Challenge:
Copy every line of the data below word for word, without changing anything.

A block of data:
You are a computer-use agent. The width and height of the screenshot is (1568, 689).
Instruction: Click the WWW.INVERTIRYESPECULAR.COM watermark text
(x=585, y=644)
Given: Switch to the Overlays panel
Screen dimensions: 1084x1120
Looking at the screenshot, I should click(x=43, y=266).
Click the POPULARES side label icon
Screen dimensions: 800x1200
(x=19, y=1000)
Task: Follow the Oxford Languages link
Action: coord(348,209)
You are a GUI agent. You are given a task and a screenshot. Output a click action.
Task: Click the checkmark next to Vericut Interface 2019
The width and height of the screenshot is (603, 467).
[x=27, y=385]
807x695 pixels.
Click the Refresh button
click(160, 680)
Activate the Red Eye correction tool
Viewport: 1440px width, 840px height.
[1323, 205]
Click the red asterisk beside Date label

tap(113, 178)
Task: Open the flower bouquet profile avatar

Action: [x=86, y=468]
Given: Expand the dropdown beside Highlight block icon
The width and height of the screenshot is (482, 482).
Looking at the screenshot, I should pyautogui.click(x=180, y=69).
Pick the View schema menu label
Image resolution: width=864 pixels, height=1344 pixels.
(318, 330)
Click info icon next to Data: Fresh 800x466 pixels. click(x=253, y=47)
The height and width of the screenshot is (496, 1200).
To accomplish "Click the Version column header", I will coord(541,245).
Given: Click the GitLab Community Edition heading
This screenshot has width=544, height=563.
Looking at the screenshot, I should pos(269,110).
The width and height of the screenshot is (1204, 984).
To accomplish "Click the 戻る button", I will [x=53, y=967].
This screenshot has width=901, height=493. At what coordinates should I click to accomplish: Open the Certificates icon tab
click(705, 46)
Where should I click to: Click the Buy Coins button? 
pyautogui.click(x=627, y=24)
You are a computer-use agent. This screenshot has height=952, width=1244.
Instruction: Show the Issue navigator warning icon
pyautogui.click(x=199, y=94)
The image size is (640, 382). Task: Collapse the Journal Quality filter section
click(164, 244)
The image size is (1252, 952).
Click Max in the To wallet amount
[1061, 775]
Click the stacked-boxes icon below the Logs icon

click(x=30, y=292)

Worked answer:
You are a computer-use agent. The width and height of the screenshot is (1568, 689).
Instruction: Click the WWW.INVERTIRYESPECULAR.COM watermark text
(x=585, y=644)
Given: Switch to the Overlays panel
Screen dimensions: 1084x1120
Looking at the screenshot, I should click(x=43, y=266).
Click the POPULARES side label icon
Screen dimensions: 800x1200
(x=19, y=1000)
Task: Follow the Oxford Languages link
Action: coord(348,209)
You are a GUI agent. You are given a task and a screenshot. Output a click action.
Task: Click the checkmark next to Vericut Interface 2019
The width and height of the screenshot is (603, 467).
[x=27, y=385]
807x695 pixels.
Click the Refresh button
click(160, 680)
Activate the Red Eye correction tool
Viewport: 1440px width, 840px height.
[1323, 205]
Click the red asterisk beside Date label

tap(113, 178)
Task: Open the flower bouquet profile avatar

Action: [x=86, y=468]
Given: Expand the dropdown beside Highlight block icon
The width and height of the screenshot is (482, 482).
Looking at the screenshot, I should pyautogui.click(x=180, y=69).
Pick the View schema menu label
Image resolution: width=864 pixels, height=1344 pixels.
(318, 330)
Click info icon next to Data: Fresh 800x466 pixels. click(x=253, y=47)
The height and width of the screenshot is (496, 1200).
To accomplish "Click the Version column header", I will coord(541,245).
Given: Click the GitLab Community Edition heading
This screenshot has width=544, height=563.
Looking at the screenshot, I should pos(269,110).
The width and height of the screenshot is (1204, 984).
To accomplish "Click the 戻る button", I will [x=53, y=967].
This screenshot has width=901, height=493. At what coordinates should I click to accomplish: Open the Certificates icon tab
click(705, 46)
Where should I click to: Click the Buy Coins button? 
pyautogui.click(x=627, y=24)
You are a computer-use agent. This screenshot has height=952, width=1244.
Instruction: Show the Issue navigator warning icon
pyautogui.click(x=199, y=94)
The image size is (640, 382). Task: Collapse the Journal Quality filter section
click(164, 244)
The image size is (1252, 952).
Click Max in the To wallet amount
[1061, 775]
Click the stacked-boxes icon below the Logs icon

click(x=30, y=292)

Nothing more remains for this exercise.